La gente lleva mucho tiempo fascinada por la inteligencia y la mejor manera de medirla, pero definir la inteligencia puede resultar sorprendentemente difícil. En las sociedades occidentales, a menudo se piensa que es la velocidad de los procesos mentales, mientras que las culturas orientales lo ven más como la capacidad de gestionar la complejidad. Sea lo que sea, escribe Adam, la inteligencia desempeña un papel muy importante en nuestra vida diaria, ya que influye en la asignación de los estudiantes a las clases, en los empleados que se contratan y ascienden y en si dos personas en una primera cita están de acuerdo en tener una segunda. La perspectiva de sobrecargar el cerebro con una pastilla, entonces, es comprensiblemente atractiva. (La cultura pop está de acuerdo: películas como Ilimitado y los infravalorados Lucy giran en torno a los protagonistas que desbloquean químicamente todo el potencial de sus cerebros, con resultados predeciblemente extravagantes.)
Podría pensar que estos fármacos inteligentes tienen poco en común con los psiquiátricos, pero las consideraciones éticas al respecto son similares. Adam nos explica los dilemas de los nuevos impulsores de inteligencia: ¿Para quién deberían estar disponibles? ¿Alguien? ¿Solo personas cuyo IQ esté por debajo de la media? ¿Debería pagarlos el seguro? ¿Qué pasa si alguien los toma sin receta? ¿Y si sus compañeros de clase o colegas comienzan a usarlos? ¿Tiene que seguir su ejemplo solo para mantenerse al día?

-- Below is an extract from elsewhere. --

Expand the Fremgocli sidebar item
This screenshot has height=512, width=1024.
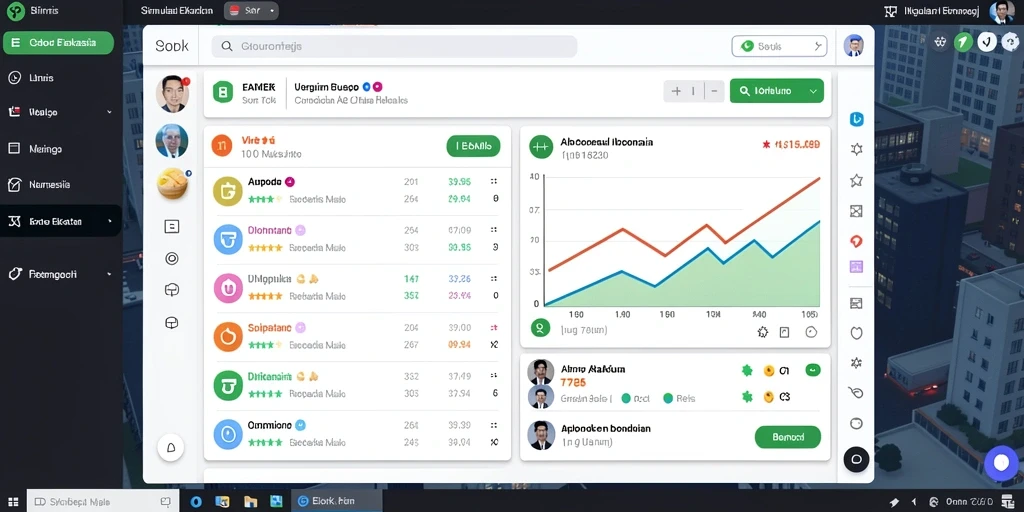[61, 274]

Los dos tipos de fármacos también tienen otras cosas en común. Los fármacos inteligentes, como los psiquiátricos, funcionan en el cerebro de formas que ni siquiera los científicos entienden, pero eso no impide que la gente los consuma. Tampoco, en algunos casos, la ilegalidad.
De Ayelet Waldman Un muy buen día, publicado ahora en tapa blanda, analiza las drogas psicoactivas desde una perspectiva personal, lo que nos ayuda a entender mejor los riesgos, las recompensas y las compensaciones. Tras luchar durante años con un trastorno del estado de ánimo, probando pastilla tras pastilla en un esfuerzo infructuoso por encontrar una combinación que funcionara, Waldman decidió adoptar un nuevo enfoque. El libro narra su experimento de un mes con la microdosificación o el consumo de pequeñas cantidades de un fármaco, en su caso, el LSD.
Por supuesto, el LSD no es fácil de conseguir, y es una de las razones por las que a los científicos les cuesta estudiarlo. Pero los que sí lo hacen están descubriendo que, aunque este y otros psicodélicos pueden ser peligrosos (piense en los malos viajes y el daño cerebral), también pueden tener efectos positivos profundos, ya que ayudan a las personas a sentirse más tranquilas, felices e incluso menos miedo a la muerte. Lo que llama la atención del relato de Waldman es que sus resultados de microdosificación suenan, bueno, normales: tenía más control sobre sus emociones; se enfadaba con menos frecuencia. Si eso parece un poco peatonal, Waldman está de acuerdo. Todo lo que siempre ha querido, escribe, es tener un buen día tras otro, «de manera predecible, regular y poco excepcional».
Y quizás ese sea el sentimiento que debe permanecer en el centro de las discusiones sobre el futuro de las drogas psicoactivas. Cuando las personas necesiten ayuda o una ventaja adicional, la tendrán donde puedan. Así que tal vez no deberíamos limitarnos por nuestra falta de comprensión sobre cómo funcionan estos fármacos. Tal vez un poco de ignorancia no debería interponerse en el camino de tratamientos valiosos y viables. Tal vez no se pueda permitir que «no hacer daño» signifique «no hacer nada».